Let ##A \subset X##; let ##f:A \mapsto Y## be continuous; let ##Y## be Hausdorff. Show that if ##f## may be extended to a continuous function ##g: \overline{A} \mapsto Y##, then ##g## is uniquely determined by ##f##.

**2. Homework Equations**

**3. The Attempt at a Solution**

Just looking for some verification/feedback/comments on my proof. Not sure if the way I handled it was correct, or the best way to approach the problem. Any help would be greatly appreciated!

Proof:

Let ##g## and ##h## both be extensions of the continuous function ##f##. We wish to show that they are equal everywhere.
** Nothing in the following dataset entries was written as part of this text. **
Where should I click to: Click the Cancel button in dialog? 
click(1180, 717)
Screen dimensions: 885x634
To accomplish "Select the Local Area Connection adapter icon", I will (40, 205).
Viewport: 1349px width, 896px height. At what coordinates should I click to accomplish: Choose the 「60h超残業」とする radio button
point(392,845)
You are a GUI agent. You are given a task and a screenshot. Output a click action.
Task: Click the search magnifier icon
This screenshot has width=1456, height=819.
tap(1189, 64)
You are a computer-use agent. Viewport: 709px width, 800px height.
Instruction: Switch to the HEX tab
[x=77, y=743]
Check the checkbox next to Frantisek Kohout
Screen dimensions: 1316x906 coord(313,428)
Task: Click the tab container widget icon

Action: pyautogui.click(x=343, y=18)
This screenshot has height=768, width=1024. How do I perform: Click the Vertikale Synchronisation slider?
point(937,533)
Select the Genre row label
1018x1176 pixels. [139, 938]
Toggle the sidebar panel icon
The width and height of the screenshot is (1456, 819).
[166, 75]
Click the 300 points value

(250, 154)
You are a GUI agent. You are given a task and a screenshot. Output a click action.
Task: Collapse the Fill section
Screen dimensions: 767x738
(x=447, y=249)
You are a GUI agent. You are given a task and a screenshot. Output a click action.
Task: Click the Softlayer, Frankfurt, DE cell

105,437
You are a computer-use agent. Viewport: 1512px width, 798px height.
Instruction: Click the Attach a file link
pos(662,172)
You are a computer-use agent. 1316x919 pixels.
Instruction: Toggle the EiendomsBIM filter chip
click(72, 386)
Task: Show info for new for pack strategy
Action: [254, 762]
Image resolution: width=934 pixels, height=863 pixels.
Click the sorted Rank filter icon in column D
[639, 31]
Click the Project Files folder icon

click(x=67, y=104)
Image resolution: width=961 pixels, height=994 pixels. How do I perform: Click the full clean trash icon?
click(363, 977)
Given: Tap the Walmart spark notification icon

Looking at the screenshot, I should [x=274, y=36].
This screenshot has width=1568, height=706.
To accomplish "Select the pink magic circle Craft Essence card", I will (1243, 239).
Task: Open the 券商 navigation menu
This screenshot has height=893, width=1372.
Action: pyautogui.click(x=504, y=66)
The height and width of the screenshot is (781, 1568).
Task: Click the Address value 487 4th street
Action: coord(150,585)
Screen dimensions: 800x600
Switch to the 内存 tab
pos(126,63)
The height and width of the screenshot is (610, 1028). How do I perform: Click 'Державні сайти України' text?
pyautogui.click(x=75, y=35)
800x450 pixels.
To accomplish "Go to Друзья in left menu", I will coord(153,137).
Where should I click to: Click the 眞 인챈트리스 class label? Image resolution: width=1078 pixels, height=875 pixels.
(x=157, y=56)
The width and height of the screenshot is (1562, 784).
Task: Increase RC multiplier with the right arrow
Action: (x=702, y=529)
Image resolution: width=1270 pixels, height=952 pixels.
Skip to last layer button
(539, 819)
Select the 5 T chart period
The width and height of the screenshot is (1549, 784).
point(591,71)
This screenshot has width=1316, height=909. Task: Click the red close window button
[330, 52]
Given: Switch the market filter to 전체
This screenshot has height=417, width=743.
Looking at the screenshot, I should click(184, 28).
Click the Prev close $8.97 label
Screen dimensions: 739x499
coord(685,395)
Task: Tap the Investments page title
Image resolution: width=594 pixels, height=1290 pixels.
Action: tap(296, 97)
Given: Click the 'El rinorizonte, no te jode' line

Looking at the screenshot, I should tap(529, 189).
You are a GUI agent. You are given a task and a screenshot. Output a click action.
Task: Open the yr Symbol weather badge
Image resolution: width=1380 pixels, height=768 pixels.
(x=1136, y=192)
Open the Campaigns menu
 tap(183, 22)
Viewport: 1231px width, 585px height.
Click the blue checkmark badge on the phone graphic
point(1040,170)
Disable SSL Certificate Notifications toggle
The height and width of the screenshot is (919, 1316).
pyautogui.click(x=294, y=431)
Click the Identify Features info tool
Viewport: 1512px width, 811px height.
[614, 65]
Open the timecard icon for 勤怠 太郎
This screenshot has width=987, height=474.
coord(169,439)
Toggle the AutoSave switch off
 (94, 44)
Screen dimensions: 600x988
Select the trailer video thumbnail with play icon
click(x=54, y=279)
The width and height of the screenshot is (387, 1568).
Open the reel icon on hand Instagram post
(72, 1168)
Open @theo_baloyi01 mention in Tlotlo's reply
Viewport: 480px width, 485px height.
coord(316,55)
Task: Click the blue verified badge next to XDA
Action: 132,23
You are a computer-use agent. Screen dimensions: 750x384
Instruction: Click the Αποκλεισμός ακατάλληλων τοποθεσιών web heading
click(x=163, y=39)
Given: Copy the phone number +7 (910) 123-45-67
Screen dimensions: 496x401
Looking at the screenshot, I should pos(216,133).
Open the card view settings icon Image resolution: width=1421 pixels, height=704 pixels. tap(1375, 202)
We need not check for points in ##A## since both agree with ##f## everywhere on ##A##, so it is sufficient to consider only limit points of ##A##. First we show that if ##x \in A'##, but ##x \not \in A##, then the set ##\{x\}## is not open in ##\overline{A}##. For since ##x## is a limit point of ##A##, every open set containing ##x## intersects ##A##, so that this open set must contain more than one element.

Now, suppose ##g(x) \not = h(x)##. By hypothesis, there exists open sets ##U## containing ##g(x)## and ##V## containing ##h(x)## such that the two sets are disjoint. Since ##g## and ##h## are both continuous functions, ##g^{-1}(U)## and ##h^{-1}(V)## must be open in ##\overline{A}##. However, note that ##g^{-1}(U) \cap h^{-1}(V) = \{x\}##, which is a contradiction, since finite intersections of open sets must be open, and we have already shown that ##\{x\}## is not open. Hence, ##g(x) = h(x)## for all ##x \in A'##, so that ##g = h## on ##\overline{A}##.